Collected data
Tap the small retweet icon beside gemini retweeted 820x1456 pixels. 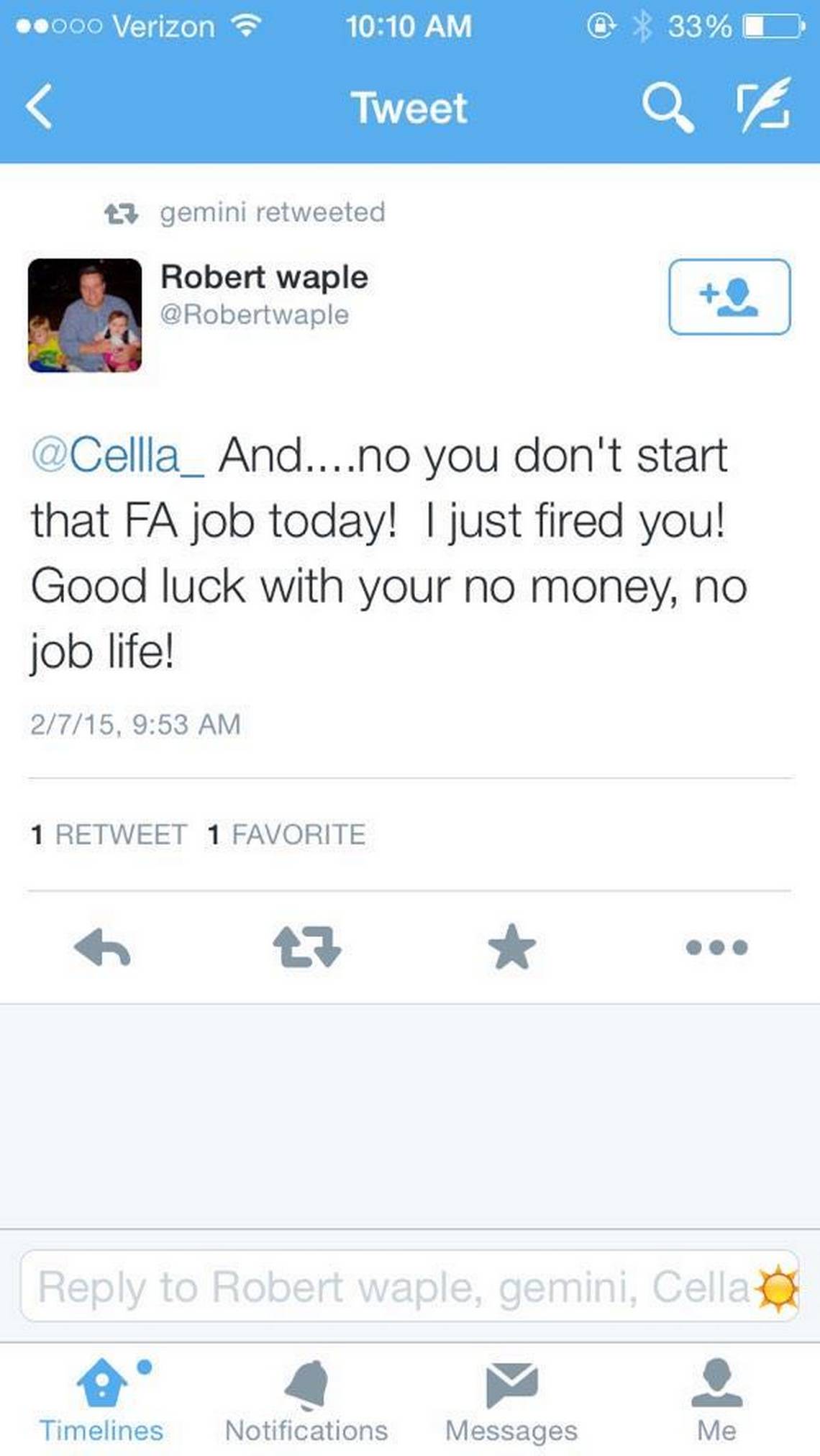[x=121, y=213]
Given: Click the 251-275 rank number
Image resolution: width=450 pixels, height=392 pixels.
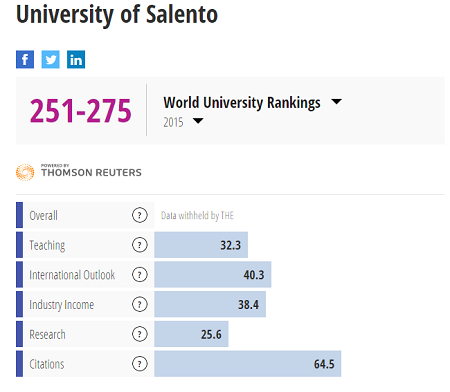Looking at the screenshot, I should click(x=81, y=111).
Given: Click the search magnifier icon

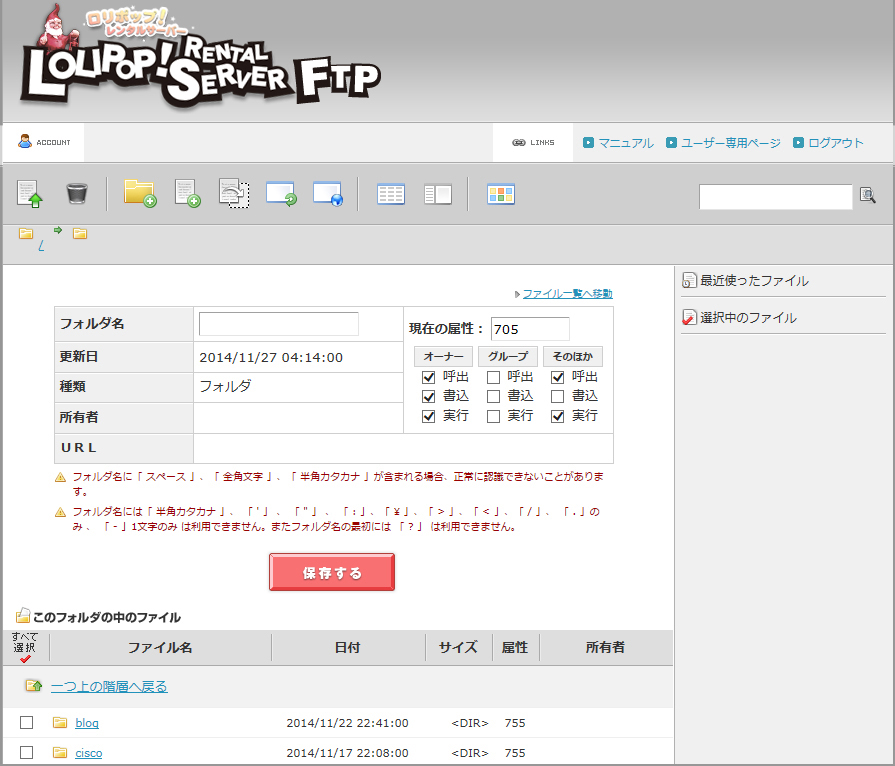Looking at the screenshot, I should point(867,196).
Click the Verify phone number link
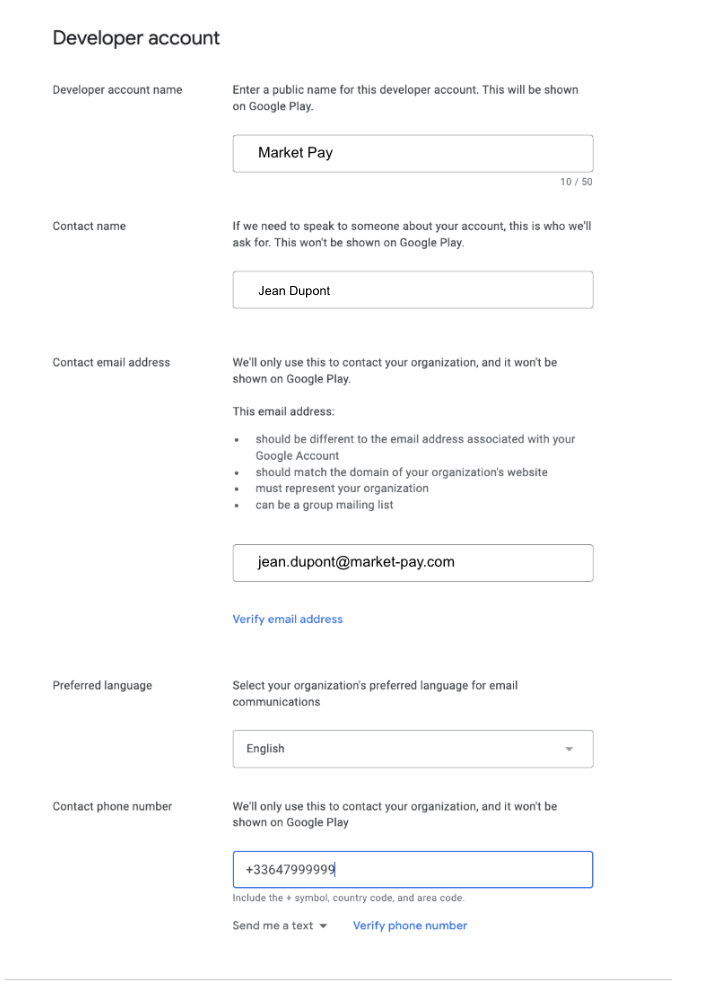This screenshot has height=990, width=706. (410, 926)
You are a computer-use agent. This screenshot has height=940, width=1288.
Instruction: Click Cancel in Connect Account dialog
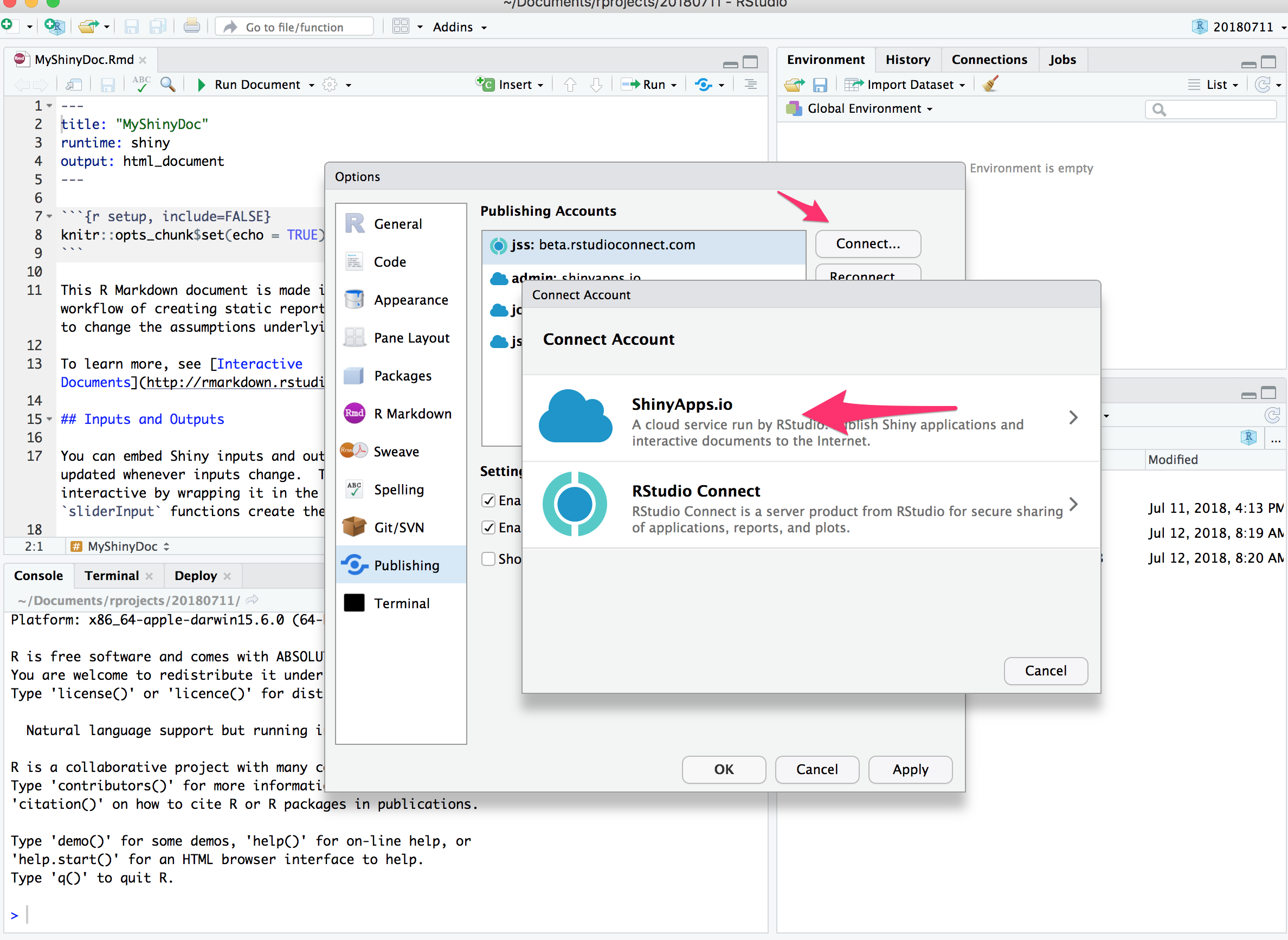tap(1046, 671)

* _About this exercise_: Hand back exactly the lines from the one with "You are a computer-use" through the last line of the data above, both ends included, with every picture left out.

* _Reply_:
You are a computer-use agent. This screenshot has height=940, width=1288.
Instruction: Click Cancel in Connect Account dialog
tap(1046, 671)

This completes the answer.